宇治川花火大会
   「8月打ち上げ、100発、5~10分・・・・・」
       
 迷走の末、結局 8月打ち上げは断念 将来も「非常に困難」     
2017年7月30日(1131号) 
 宇治市は、7月28日に開催された市議会・市民環境常任委員会(「市環委」)で、2013年を最後に3年連続中止となった「宇治川花火」について、8月中の開催を断念したことを報告し、「今後の実施も非常に困難」と考えを示しました。

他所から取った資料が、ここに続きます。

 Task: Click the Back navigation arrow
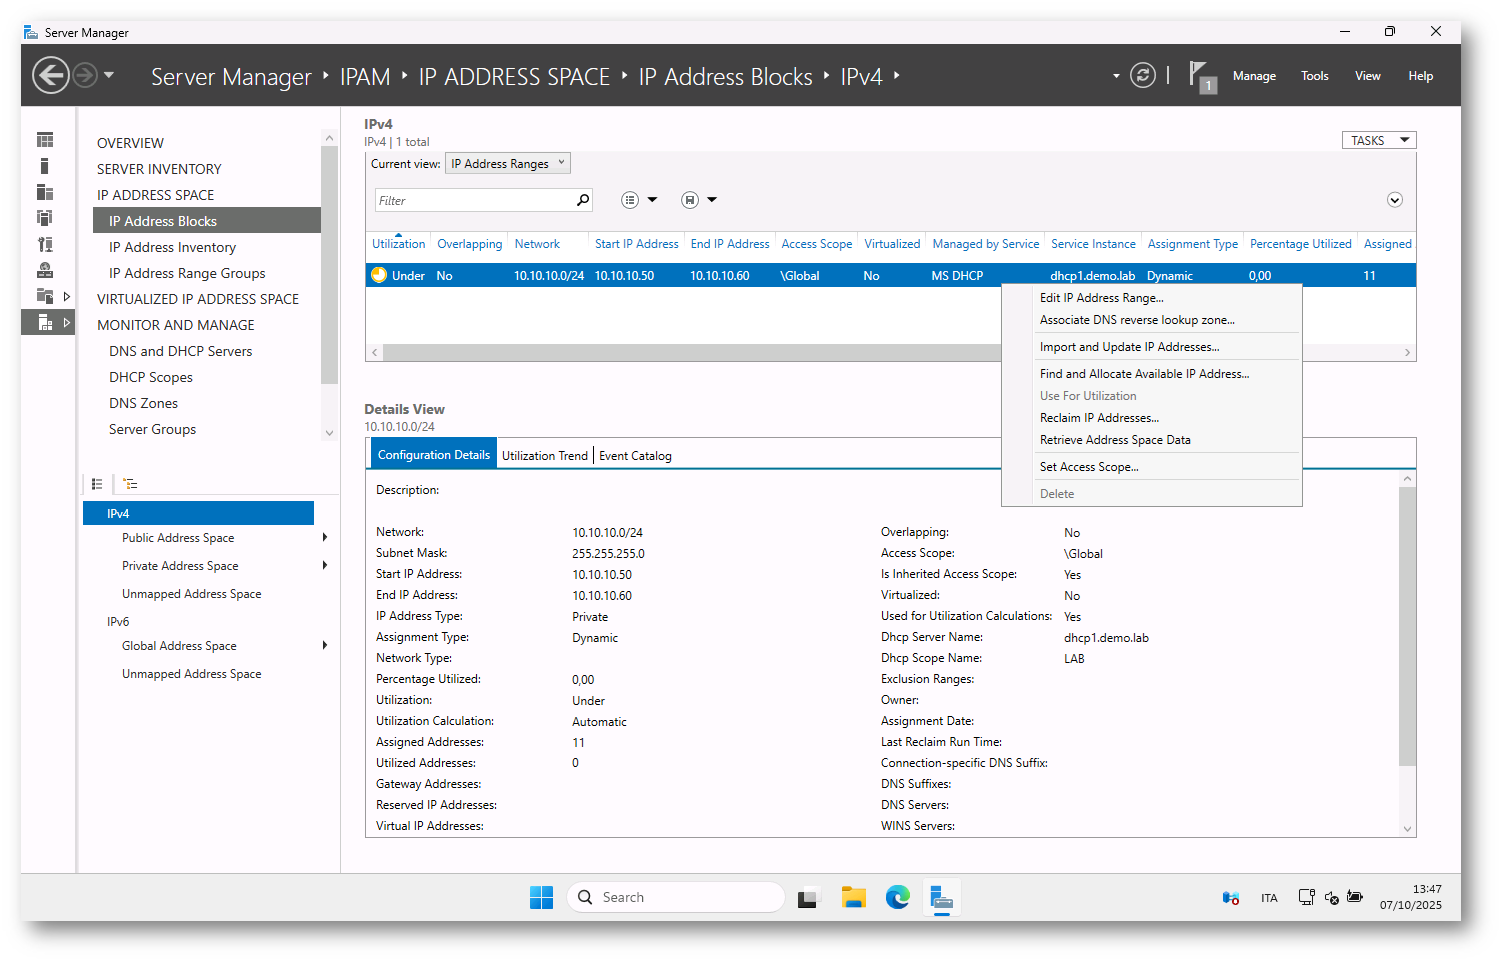pyautogui.click(x=50, y=76)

 「宇治川花火大会」は、1961年から53回の歴史を持ち、2014年に宇治川の増水によって打ち上げ場所の宇治川の中州が水没したため、中止となり、また、福知山花火大会で露店の爆発事故(2013年)によって安全対策を再検討する必要が生じ3年連続中止となっていました。

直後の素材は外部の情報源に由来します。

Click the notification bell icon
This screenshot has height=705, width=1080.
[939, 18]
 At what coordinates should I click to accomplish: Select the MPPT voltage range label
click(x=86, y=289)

 そうした中で、宇治川花火大会は半世紀をこす歴史があり、府内最大規模で多くの観光客で賑わい、多くの市民から再開を求める声が出されていました。

 昨年の市長選挙で、山本市長は、自らのマニフェストで「安全で安心な宇治川花火大会に向け、市・商工会議所・観光協会とオール宇治体制で取り組む」としていました。

 市は今年5月には、市議会市環委に「8月上旬、宇治橋下流の宇治川河川敷から花火を打ち上げる方向で検討」「規模(従来は5000発)は縮小」などと報告していました。

 そして、6月の市環委では、「8月中の実施を検討」「打ち上げは100発程度で5~10分で検討」と修正し報告をしていました。

 市は、今回、8月中の実施断念の理由を「主催3者は、今年4月の業者がまとめた企画書を以て、宇治署など関係機関と協議をしたが、人出予測や警備体制などについて、警察から『計画が甘い』と指摘され、8月の実施を断念した」と答弁しました。

 党議員は「雑踏警備のプロは警察だ。もっと早い段階で協議をすべきだ」と当局の見通しの甘い取り組みを厳しく追及しました。

 他の議員からも、「花火大会の再開を望む市民に期待を持たせ、ガッカリさせている」など、市の取り組みに厳しい指摘がありました。